Elle fait valoir que la société DRIVE AUTOSUD ayant été dissoute puis radiée, elle est fondée à diriger ses demandes contre les anciens gérants, Madame [F] [K] et Monsieur [B] [I].
Elle soutient de plus que Madame [K], en qualité de liquidatrice amiable, a commis une faute en clôturant la liquidation alors qu’elle avait connaissance de la créance revendiquée.
Elle fait valoir que Madame [F] [K] et Monsieur [B] [I] conservent la gérance de la société PLAISANCE AUTOMOBILE (DRIVE PNEU) ayant la même activité au même siège social que l’ancienne société DRIVE AUTOSUD.
Elle sollicite la condamnation in solidum de Madame [K], tant en sa qualité d’ancienne gérante qu’en celle de liquidatrice, ainsi que de Monsieur [I], au paiement de l’ensemble des sommes réclamées, outre les frais irrépétibles et dépens.
À titre subsidiaire, elle demande que soit ordonnée une expertise judiciaire, aux frais avancés des défendeurs, si le tribunal estime ne pas disposer d’éléments suffisants.
Dans ses conclusions du 4 août 2025, Madame [F] [K] et Monsieur [B] [I] demandent au tribunal de : Vu les articles L 225-254, L 237-1, L 237-2, L 237-12 du code du commerce, Vu les articles 1832 du code civil,
* Débouter Madame [S] de l’intégralité de ses demandes.

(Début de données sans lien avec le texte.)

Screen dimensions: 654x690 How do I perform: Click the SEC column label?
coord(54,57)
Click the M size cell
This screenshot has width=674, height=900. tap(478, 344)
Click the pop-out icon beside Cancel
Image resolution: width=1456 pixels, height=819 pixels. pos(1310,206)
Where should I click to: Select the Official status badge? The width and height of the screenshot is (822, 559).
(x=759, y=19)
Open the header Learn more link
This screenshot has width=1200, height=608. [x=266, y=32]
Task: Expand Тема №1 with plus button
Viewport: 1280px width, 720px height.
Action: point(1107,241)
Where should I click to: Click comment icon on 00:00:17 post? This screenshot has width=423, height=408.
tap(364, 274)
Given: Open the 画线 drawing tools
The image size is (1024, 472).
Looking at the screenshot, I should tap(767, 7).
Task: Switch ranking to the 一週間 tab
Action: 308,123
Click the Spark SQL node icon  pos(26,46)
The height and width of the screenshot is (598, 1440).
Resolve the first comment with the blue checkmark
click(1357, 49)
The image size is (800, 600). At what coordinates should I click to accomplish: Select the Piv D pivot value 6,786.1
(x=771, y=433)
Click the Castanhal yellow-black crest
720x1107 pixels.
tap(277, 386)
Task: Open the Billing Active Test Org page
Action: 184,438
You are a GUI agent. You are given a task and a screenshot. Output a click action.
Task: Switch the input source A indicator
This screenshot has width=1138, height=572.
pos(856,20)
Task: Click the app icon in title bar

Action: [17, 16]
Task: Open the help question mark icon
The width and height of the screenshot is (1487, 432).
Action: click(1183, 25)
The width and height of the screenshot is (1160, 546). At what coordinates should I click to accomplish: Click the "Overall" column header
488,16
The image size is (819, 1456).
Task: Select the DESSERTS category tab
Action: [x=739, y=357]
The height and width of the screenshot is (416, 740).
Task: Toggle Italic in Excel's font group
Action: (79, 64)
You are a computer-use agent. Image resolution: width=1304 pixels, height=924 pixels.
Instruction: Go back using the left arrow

* Condamner Madame [S] au paiement d’une somme de 2 500 € au titre de l’article 700 du code de procédure civile.
Madame [F] [K] et Monsieur [B] [I] fondent leurs demandes sur :
Les dispositions particulières aux diverses société commerciales, la responsabilité civile, les dispositions générales et les pièces produites au débat.
Ils font valoir que la SARL DRIVE AUTOSUD a été radiée du RCS le 5 décembre 2023, que sa personnalité morale a disparu rendant irrecevable toute demande à son encontre.
Ils soutiennent que les réclamations de Madame [S] n’ont pas fait l’objet d’une action contentieuse avant la clôture de la liquidation et que le liquidateur ne pouvait avoir connaissance d’une créance non déclarée et non provisionnée.
Ils font valoir que le bilan de clôture du 31 août 2023 et le procès-verbal d’assemblée générale du 15 septembre 2023 attestent qu’aucun boni de liquidation n’a été perçu par les associés, qu’aucune somme n’a été distribuée, donc aucune responsabilité ne peut être engagée.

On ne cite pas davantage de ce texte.